Where can I find information about all veterans' benefits?
The U.S. Department of Veterans Affairs, Veterans Benefits website is a good place to start, and it provides the VA's booklet, Federal Benefits for Veterans and Dependents. There is also the eBenefits website, which helps veterans apply using the VONAPP and it seems to be more user friendly.

A list of VA facilities in Massachusetts is available here.

What happens if I am denied veterans' benefits?
Veterans and other claimants for VA benefits have the right to appeal decisions made by a VA regional office, medical center or National Cemetery Administration (NCA) office. Typical issues appealed are disability compensation, pension, education benefits, recovery of overpayments, reimbursement for unauthorized medical services, and denial of burial and memorial benefits.

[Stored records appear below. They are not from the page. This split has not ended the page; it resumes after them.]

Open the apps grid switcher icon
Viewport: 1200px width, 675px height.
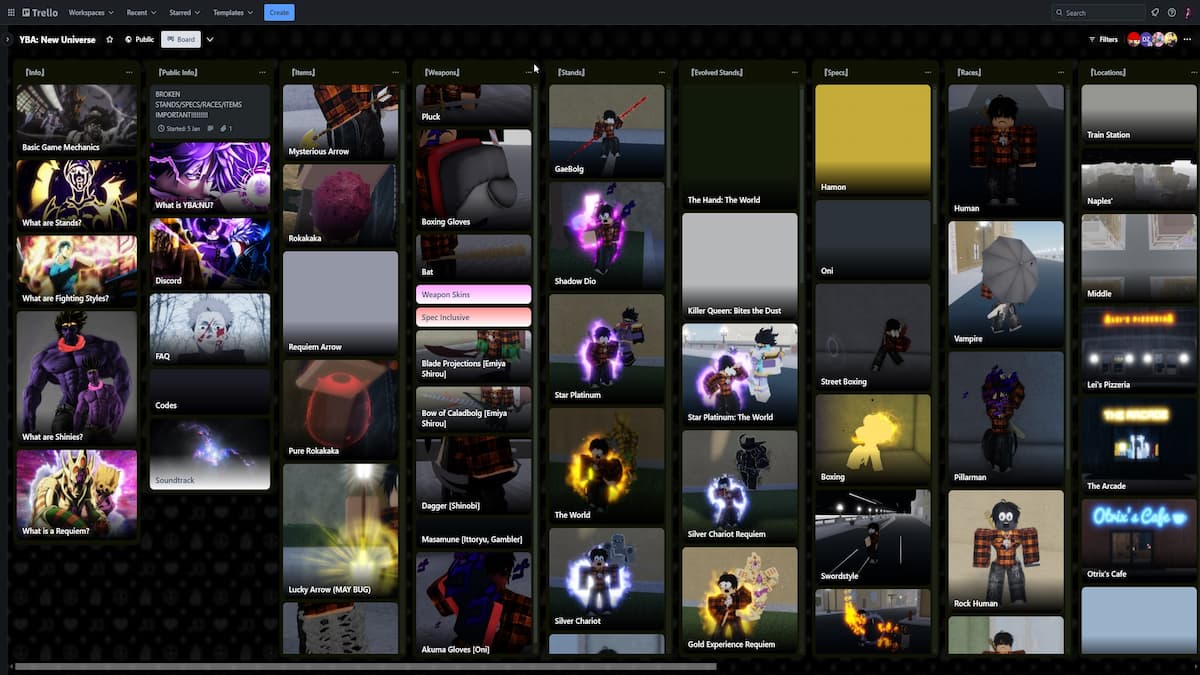tap(11, 13)
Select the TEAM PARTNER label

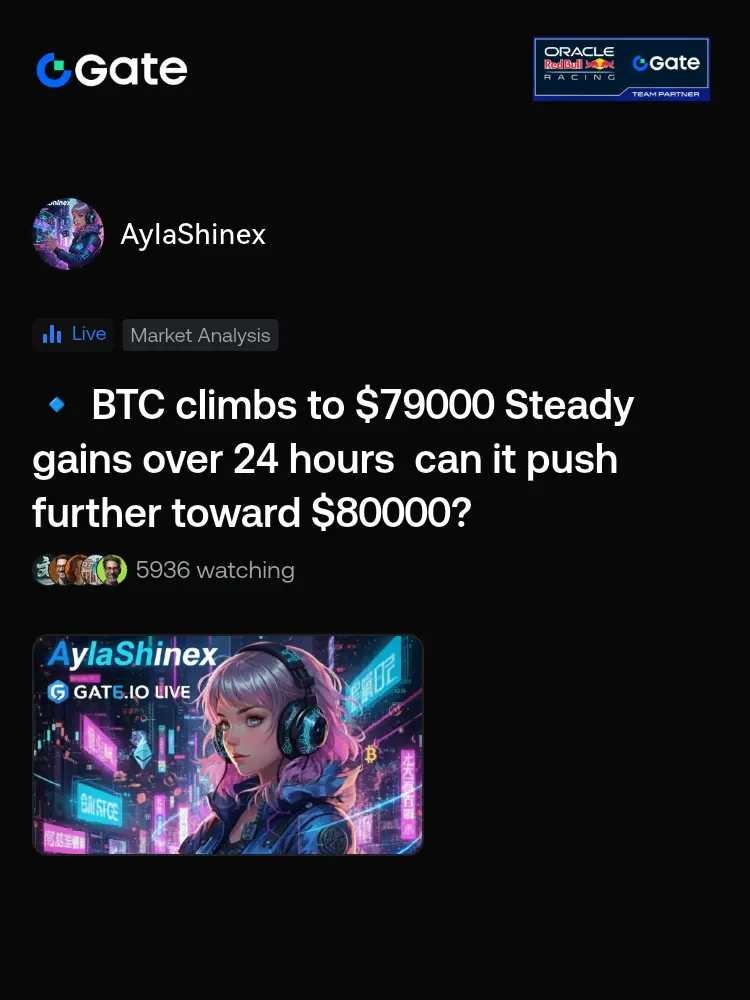(665, 94)
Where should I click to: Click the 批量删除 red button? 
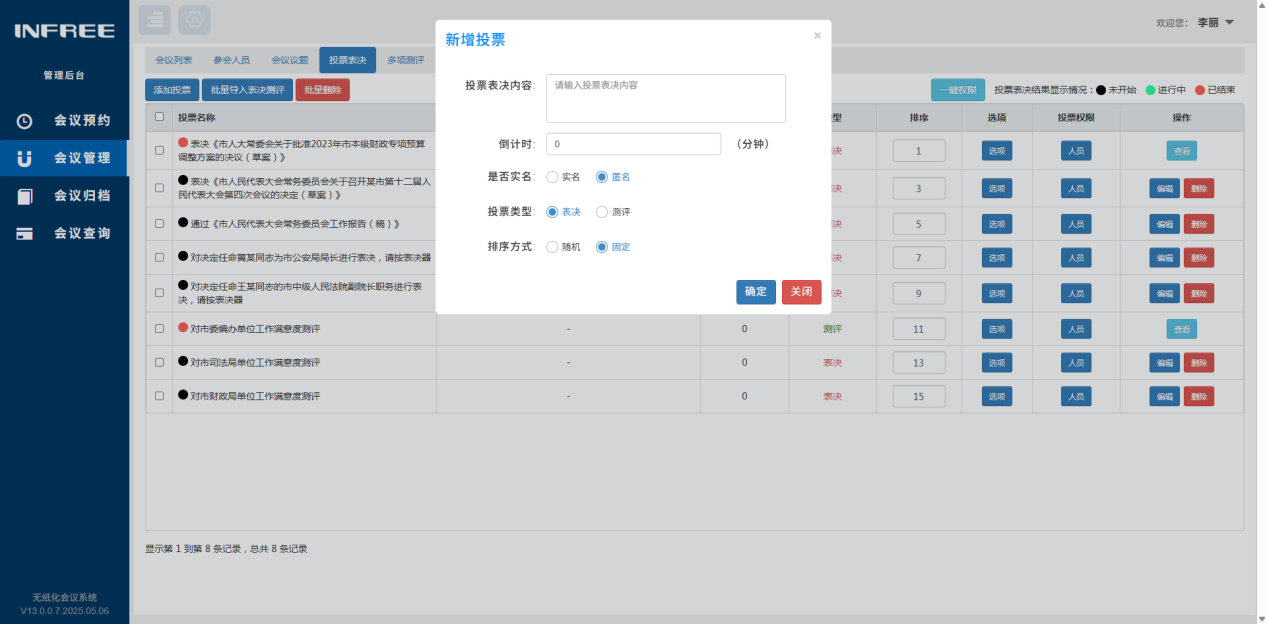coord(322,90)
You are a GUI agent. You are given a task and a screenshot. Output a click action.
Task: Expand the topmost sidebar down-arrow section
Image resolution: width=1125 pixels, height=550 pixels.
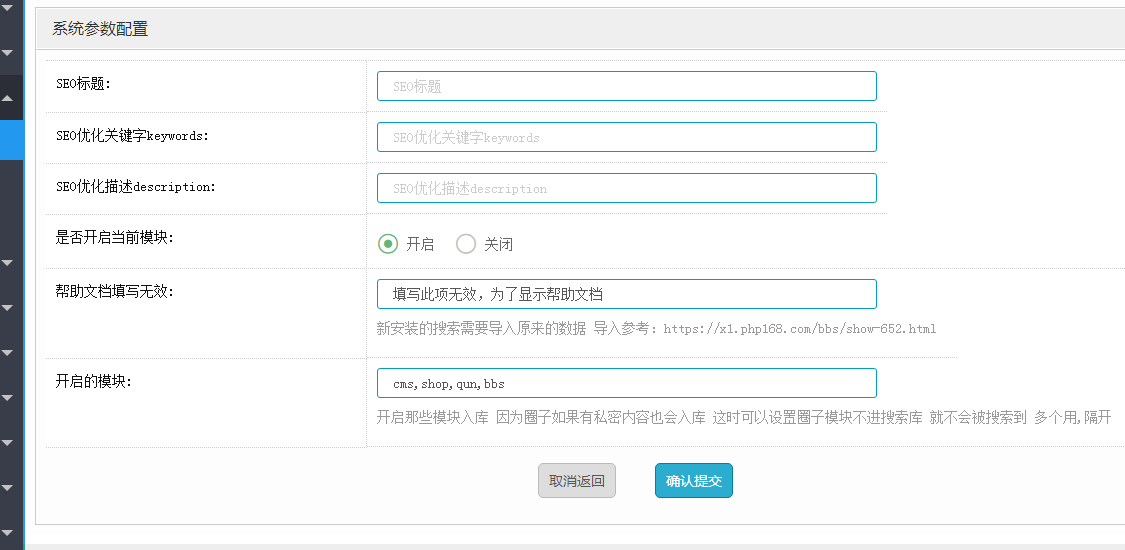(7, 7)
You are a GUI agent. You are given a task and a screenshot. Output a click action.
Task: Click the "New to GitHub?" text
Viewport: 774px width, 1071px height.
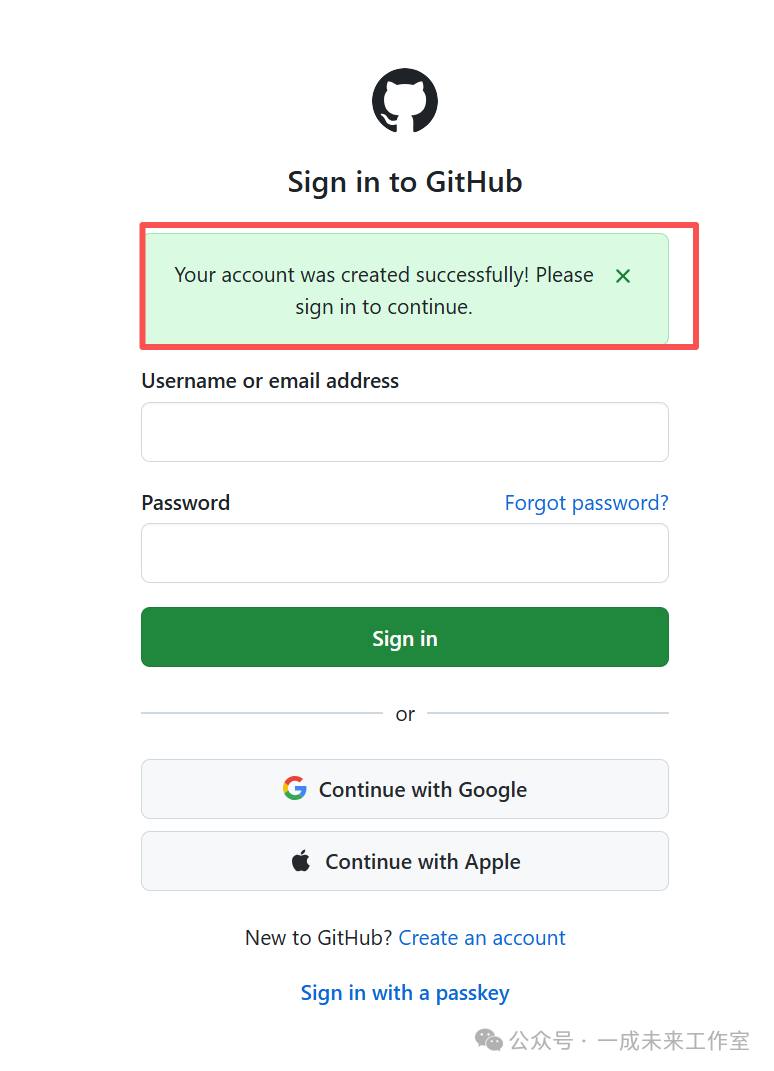[319, 938]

Please note that a claimant has one year from the date of the notification of a VA decision to file an appeal. The first step in the appeal process is for a claimant to file a written notice of disagreement with the VA regional office, medical center or NCA office that made the decision.

Following receipt of the written notice, VA will furnish the claimant a "Statement of the Case" describing what facts, laws, and regulations were used in deciding the case. To complete the request for appeal, the claimant must file a "Substantive Appeal" within 60 days of the mailing of the Statement of the Case, or within one year from the date VA mailed its decision, whichever period ends later.

If an applicant is denied veterans' benefits, but finds new evidence to support the denied claim, then the individual can request to have the claim reopened. The applicant should send a written request to the regional VA office, and he or she should include the new supporting evidence (or information telling VA where the evidence can be obtained). 

I am still on active duty, where can I file a claim for service connected compensation?
Claims can be filed by contacting the VA Regional Office at (800) 827-1000 and once you are connected dial "110."  Typically there is high volume but it is suggested to keep trying until you get connected. 

You can also apply for benefits online through Veterans Online Application (VONAPP).

*These answers do not constitute legal advice and are written for general information purposes only. Individuals should consult with a lawyer for specific legal advice.